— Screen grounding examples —
begin

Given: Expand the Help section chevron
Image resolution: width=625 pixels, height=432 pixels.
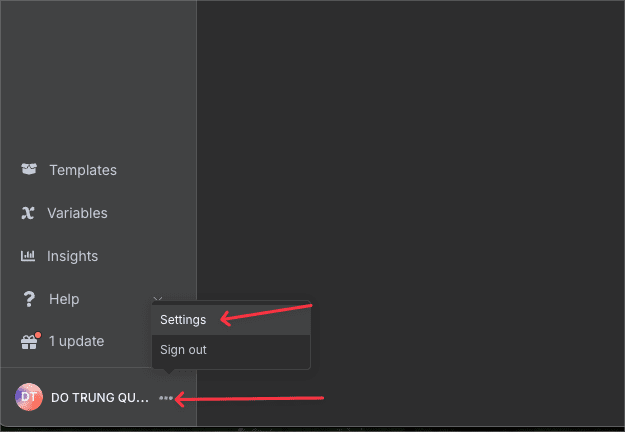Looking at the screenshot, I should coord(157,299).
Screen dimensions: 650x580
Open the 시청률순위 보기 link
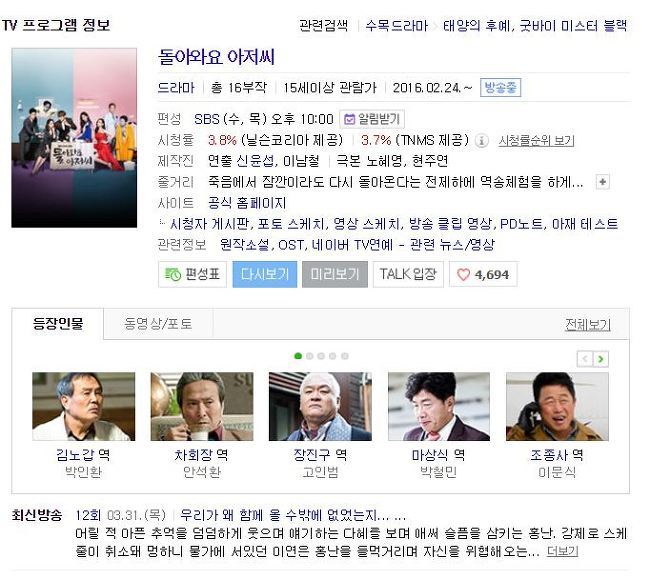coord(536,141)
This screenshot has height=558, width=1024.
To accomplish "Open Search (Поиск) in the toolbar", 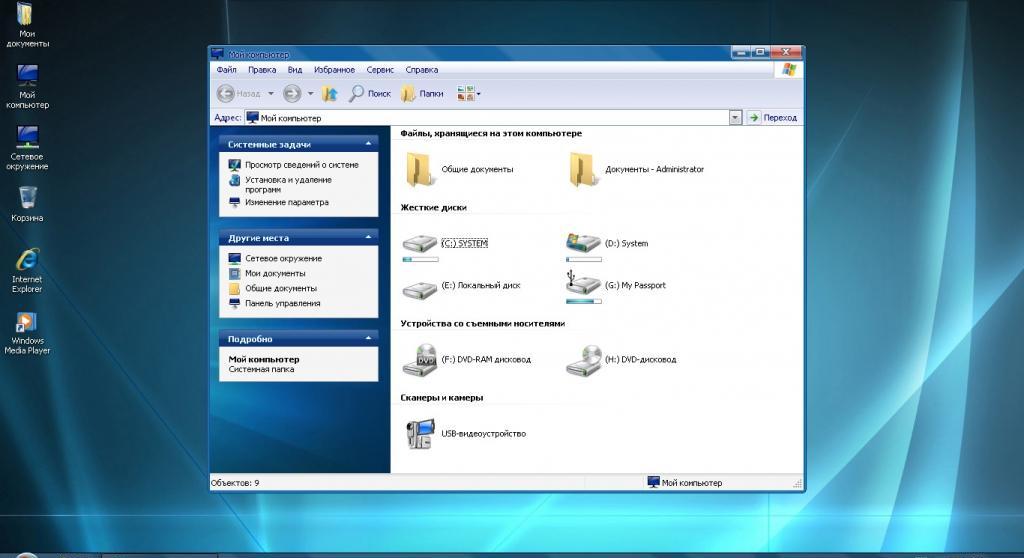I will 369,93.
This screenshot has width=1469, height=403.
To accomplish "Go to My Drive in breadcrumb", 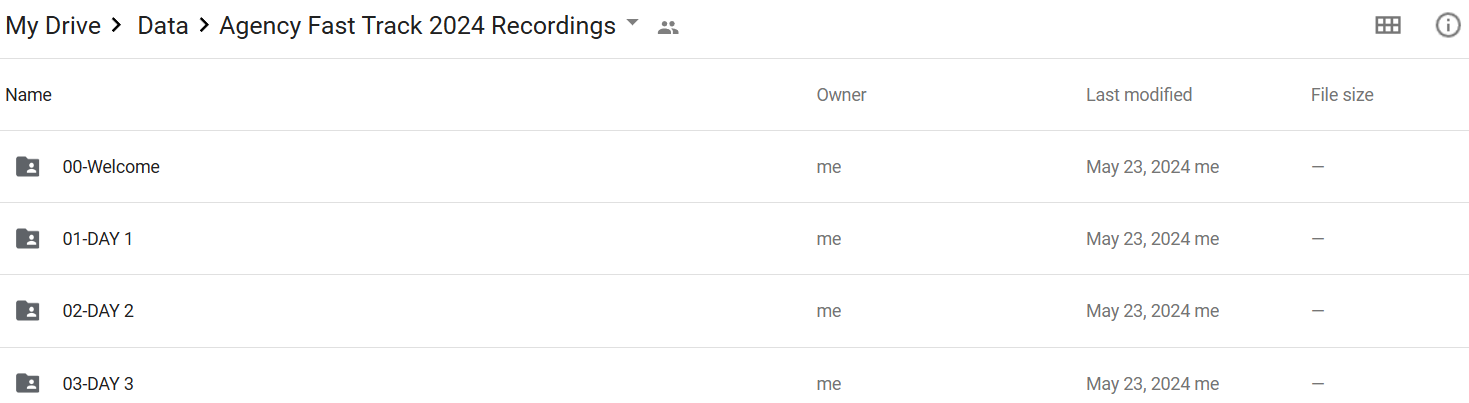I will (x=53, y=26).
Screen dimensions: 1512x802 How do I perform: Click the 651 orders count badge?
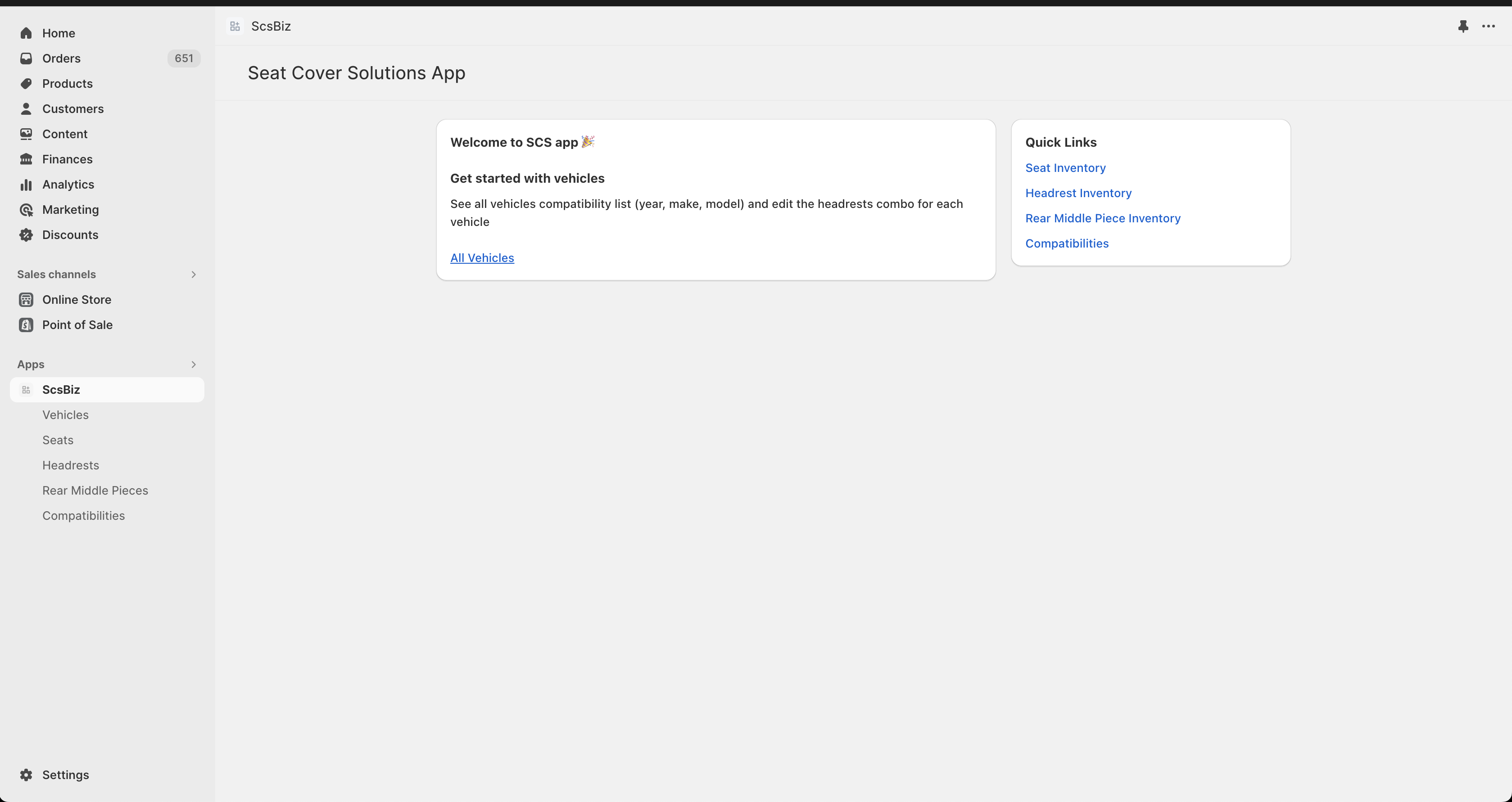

end

— Job —
Please gather each line in the rows above that contains the word "This" and copy those lines in full.

— Response below —
This screenshot has height=558, width=1024.
This screenshot has width=1469, height=403.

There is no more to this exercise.